Ask any journalist or civil society activist how safe they are speaking up against the government, and you’re likely to be reminded that they were safe until an undercover journalist was threatened by a leading member of Akufo-Addo’s party. He put his picture on television, told his viewers where the journalists lived and instructed that he should be attacked and he would take responsibility. The journalist was murdered by unknown assailants and nothing has come out of it. Nobody has been held responsible.
They would tell you they were safe until the National Security operatives invaded a media house, arrested journalists and seized their laptops, phones and other gadgets. They were detained for days and allegedly tortured, but no evidence of wrongdoing was ever established against them.
So if Akufo-Addo has the chance to lead Ghana again, why are his followers saying Prof. Naana Jane Opoku-Agyemang cannot be a running mate? After all, her position is lower than that of the president, so why should we subject her to higher standards?
In their lives outside politics, Nana Akufo-Addo managed a small law firm in Adabraka, with a few tens of lawyers. Professor Jane Naana Opoku Agyemang managed a big public university with thousands of employees and tens of thousands of students. If Akufo-Addo can be trusted to manage our nation, why can’t the professor do the same?
Have we not amply demonstrated that we do not care about the character and actions of our leaders? How has Akufo-Addo’s background as a human right and rule of law advocate influenced his presidency that Professor Opoku-Agyemang’s background cannot?
The good thing about Prof. Jane Naana Opoku-Agyemang is that since her name came up, no one has talked about corruption even though, as a Vice-Chancellor and minister of state, she was in a position to make big procurement decisions.

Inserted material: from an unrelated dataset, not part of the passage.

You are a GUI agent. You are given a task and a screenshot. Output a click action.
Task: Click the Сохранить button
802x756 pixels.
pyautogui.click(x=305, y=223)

If she doesn’t bring much to the ticket, she definitely takes nothing away from it, the way a scandal-ridden candidate would have done.
Leadership must go beyond what someone decides to use our money for. I have said it before that anybody at all can decide to use our money to build hospitals and schools at inflated costs. Anybody at all can decide that, instead of building hospitals, they would rather use our money to pay the fees of high school students, even if it means the public basic school system is almost dying. One does not need to be a genius to do that.
But it takes more than that to lead a nation. A leader should be the custodian of our values, principles, morality and good conscience. This is what we have lacked in a long time and that scrutiny or expectation should not be limited to the NDC running mate.
Or is it because she’s a woman? I’m not very old but I’ve read and listened enough to know that wielding a manhood, no matter how potent it, is not a determinant of good leadership.
We can decide to either keep the bar for presidential aspirants high for all or lower it for all, irrespective of one’s gender, ethnicity, profession or status.